** Entries **
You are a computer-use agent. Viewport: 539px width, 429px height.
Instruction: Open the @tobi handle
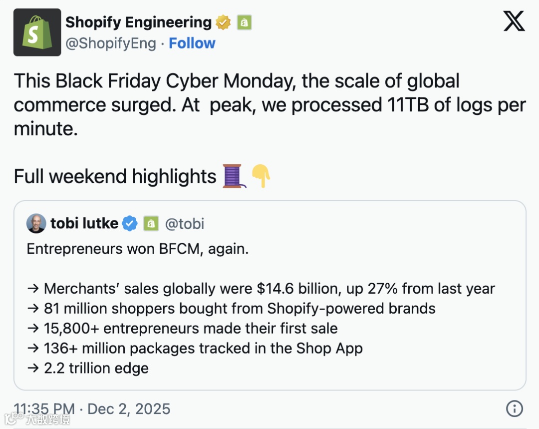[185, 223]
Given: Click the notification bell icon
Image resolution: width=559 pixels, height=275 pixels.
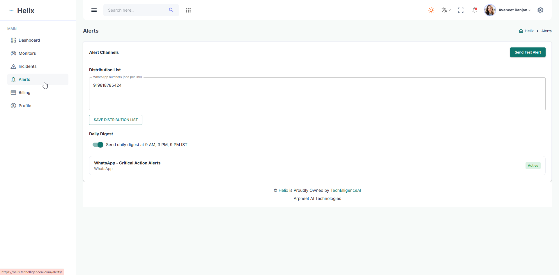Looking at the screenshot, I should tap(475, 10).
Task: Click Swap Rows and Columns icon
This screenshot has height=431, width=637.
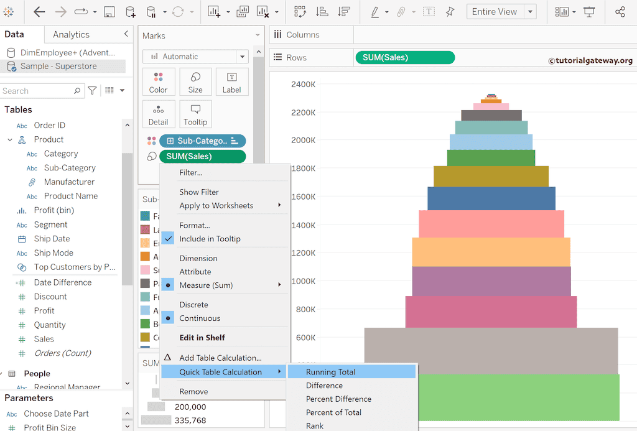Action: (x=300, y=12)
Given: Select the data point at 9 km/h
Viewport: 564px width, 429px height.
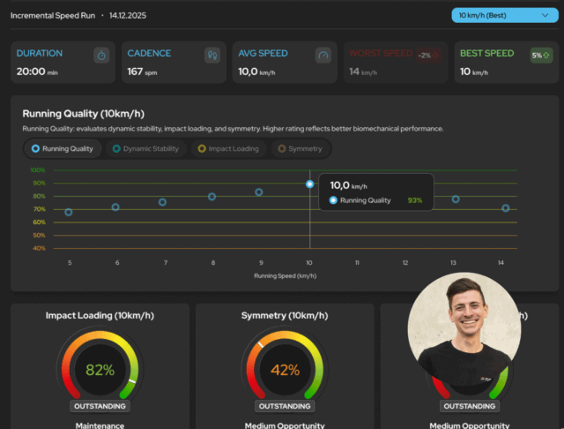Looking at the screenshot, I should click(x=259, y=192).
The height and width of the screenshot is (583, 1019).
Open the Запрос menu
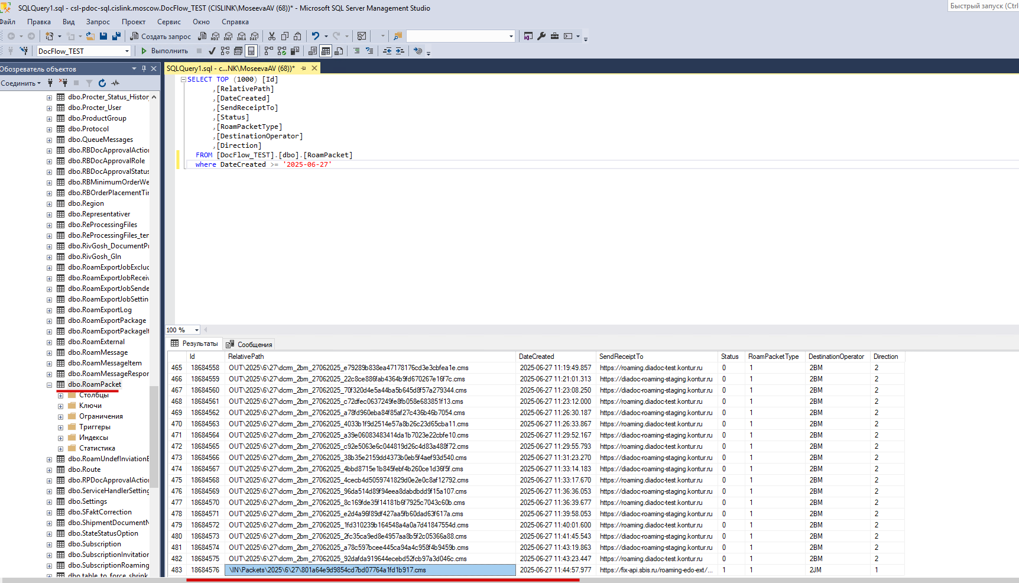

** Objective **
Copy out all the items above with "Viewport" swapped for "Display area" and nothing else altered, omitting the pictures.

** Task solution **
You are a computer-use agent. Display area: 539px width, 429px height.
Instruction: Open the @tobi handle
[185, 223]
Given: Click the notification bell icon
Image resolution: width=559 pixels, height=275 pixels.
Looking at the screenshot, I should tap(475, 10).
Task: Click Swap Rows and Columns icon
This screenshot has height=431, width=637.
Action: (x=300, y=12)
Given: Select the data point at 9 km/h
Display area: 564px width, 429px height.
Looking at the screenshot, I should click(x=259, y=192).
The height and width of the screenshot is (583, 1019).
Open the Запрос menu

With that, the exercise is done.